> [Written exercise 1]:
Answer these from the post about extracting image paths:
(a) What file name is at the end of the example image URL?
(b) What should the src attribute be changed to?
(c) Where should the extracted src values be saved?

★ ★ ★ ★ ★ ★ ★

I am trying to extract all img src values from a string of HTML, save the img src values to an array, and additionally replace the img src path to a local path (not a remote path). Ie I might have, surrounded by a lot of other HTML:
img src='http://www.mysite.com/folder/subfolder/images/myimage.png'
And I would want to extract myimage.png to an array, and additionally change the src to:
src='images/myimage.png'
Can that be done?

★ ★ ★ ★ ★ ★ ★

> [Written exercise 2]: Count the lines of the records below that contain the string "dropdown". Reply with the number only.

★ ★ ★ ★ ★ ★ ★

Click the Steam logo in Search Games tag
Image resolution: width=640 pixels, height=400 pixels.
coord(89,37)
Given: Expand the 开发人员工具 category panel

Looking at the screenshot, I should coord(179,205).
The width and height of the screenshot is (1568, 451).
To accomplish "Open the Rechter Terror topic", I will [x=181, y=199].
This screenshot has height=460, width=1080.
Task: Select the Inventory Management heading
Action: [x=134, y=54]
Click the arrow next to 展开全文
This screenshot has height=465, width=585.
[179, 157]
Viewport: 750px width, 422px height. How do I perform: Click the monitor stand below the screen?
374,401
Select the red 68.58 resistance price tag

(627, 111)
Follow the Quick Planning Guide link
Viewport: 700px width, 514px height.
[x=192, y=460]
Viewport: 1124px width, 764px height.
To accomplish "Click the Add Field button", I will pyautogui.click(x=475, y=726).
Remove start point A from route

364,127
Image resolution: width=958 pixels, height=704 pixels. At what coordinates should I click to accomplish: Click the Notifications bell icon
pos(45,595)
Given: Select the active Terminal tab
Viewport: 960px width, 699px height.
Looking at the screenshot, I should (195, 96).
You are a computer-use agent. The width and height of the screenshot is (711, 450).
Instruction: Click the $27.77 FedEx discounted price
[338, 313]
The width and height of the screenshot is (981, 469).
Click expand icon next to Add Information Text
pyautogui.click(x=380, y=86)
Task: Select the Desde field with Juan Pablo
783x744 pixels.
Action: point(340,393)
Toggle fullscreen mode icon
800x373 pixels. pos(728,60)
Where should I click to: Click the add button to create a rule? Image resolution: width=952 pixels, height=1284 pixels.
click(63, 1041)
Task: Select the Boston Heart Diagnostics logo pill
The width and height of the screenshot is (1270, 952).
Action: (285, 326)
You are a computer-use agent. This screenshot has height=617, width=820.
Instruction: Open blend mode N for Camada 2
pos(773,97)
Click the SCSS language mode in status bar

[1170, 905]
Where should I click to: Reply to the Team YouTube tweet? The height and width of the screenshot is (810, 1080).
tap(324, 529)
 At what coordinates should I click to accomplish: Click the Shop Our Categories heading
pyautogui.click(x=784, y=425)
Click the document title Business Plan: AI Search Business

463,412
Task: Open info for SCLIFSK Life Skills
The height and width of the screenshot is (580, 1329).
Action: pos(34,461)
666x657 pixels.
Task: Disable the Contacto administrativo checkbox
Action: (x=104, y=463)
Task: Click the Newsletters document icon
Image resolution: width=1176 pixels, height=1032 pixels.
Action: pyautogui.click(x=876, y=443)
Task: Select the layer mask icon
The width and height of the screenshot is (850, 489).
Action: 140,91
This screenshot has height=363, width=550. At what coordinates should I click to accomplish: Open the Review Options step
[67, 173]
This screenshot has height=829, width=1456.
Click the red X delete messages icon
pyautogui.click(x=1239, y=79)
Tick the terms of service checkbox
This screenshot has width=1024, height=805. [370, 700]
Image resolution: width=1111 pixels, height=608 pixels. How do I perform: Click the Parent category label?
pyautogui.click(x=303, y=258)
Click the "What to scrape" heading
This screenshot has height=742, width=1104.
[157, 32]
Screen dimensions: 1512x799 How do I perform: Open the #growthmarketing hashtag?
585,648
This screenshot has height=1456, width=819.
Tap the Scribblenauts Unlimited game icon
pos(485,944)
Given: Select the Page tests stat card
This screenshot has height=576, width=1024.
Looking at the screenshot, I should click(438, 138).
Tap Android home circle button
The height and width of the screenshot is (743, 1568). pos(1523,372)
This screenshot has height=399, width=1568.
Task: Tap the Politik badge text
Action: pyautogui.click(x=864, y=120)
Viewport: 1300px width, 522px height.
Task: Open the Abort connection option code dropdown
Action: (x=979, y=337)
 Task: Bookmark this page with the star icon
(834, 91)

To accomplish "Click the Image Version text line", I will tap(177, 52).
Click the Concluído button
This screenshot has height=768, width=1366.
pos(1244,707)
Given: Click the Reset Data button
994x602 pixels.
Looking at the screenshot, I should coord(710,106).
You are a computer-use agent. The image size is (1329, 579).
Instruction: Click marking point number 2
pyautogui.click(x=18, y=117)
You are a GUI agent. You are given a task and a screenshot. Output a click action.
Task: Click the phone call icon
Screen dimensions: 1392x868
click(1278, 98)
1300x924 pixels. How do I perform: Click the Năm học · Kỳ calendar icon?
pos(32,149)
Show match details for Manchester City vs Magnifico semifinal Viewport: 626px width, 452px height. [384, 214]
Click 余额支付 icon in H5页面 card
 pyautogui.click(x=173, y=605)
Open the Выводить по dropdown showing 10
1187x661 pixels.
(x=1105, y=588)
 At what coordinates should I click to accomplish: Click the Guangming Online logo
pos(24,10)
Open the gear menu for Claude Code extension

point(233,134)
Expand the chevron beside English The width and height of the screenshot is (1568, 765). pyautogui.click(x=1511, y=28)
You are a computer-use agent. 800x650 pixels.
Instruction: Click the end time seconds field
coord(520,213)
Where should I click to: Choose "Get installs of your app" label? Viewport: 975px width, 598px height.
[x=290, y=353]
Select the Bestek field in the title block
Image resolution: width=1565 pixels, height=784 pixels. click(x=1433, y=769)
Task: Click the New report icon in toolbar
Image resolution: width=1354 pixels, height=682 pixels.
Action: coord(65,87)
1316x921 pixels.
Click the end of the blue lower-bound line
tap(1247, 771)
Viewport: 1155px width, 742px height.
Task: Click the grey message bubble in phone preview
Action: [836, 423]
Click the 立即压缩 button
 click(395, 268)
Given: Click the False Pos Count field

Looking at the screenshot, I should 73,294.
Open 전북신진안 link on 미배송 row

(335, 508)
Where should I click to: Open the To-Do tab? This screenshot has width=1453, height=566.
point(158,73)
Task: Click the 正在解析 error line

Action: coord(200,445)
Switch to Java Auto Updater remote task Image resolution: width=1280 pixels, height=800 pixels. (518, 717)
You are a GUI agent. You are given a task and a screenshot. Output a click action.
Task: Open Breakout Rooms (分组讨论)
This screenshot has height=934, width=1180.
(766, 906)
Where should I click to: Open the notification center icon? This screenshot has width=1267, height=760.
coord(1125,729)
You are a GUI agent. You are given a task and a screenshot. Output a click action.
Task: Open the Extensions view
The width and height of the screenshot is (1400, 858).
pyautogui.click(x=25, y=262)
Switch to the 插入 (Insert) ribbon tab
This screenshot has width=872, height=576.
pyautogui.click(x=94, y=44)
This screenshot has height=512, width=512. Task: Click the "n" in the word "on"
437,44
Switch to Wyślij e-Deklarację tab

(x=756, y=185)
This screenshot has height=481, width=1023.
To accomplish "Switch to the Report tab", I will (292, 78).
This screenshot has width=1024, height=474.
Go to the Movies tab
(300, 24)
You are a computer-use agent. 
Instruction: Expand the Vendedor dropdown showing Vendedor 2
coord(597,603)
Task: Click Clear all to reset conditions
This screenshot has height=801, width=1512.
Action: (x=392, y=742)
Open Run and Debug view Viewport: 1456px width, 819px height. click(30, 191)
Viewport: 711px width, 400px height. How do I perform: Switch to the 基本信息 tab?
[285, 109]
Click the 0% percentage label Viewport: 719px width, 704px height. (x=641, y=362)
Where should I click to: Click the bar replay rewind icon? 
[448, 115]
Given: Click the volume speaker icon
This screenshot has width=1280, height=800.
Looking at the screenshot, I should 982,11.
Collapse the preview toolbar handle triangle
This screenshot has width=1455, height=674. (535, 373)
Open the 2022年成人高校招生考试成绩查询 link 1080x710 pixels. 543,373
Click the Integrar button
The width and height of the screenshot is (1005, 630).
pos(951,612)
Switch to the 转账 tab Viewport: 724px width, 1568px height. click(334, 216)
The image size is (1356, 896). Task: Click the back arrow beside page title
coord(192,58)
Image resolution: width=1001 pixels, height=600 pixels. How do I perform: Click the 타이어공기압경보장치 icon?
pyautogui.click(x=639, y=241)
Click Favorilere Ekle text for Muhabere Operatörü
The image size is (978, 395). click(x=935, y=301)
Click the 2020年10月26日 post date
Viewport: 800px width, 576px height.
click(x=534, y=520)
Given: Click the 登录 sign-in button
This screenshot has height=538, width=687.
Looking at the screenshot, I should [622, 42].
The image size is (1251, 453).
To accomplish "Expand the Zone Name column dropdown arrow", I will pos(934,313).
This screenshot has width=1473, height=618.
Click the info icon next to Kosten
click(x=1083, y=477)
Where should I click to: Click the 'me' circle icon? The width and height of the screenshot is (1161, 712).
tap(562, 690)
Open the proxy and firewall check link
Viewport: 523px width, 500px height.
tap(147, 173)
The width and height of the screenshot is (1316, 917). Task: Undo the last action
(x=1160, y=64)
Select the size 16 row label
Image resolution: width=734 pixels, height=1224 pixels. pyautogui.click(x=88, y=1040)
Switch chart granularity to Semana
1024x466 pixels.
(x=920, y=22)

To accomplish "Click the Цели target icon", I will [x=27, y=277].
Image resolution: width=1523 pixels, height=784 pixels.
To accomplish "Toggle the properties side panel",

★ ★ ★ ★ ★ ★ ★

> [Answer 1]:
(a) myimage.png
(b) src='images/myimage.png'
(c) To an array.

> [Answer 2]: 4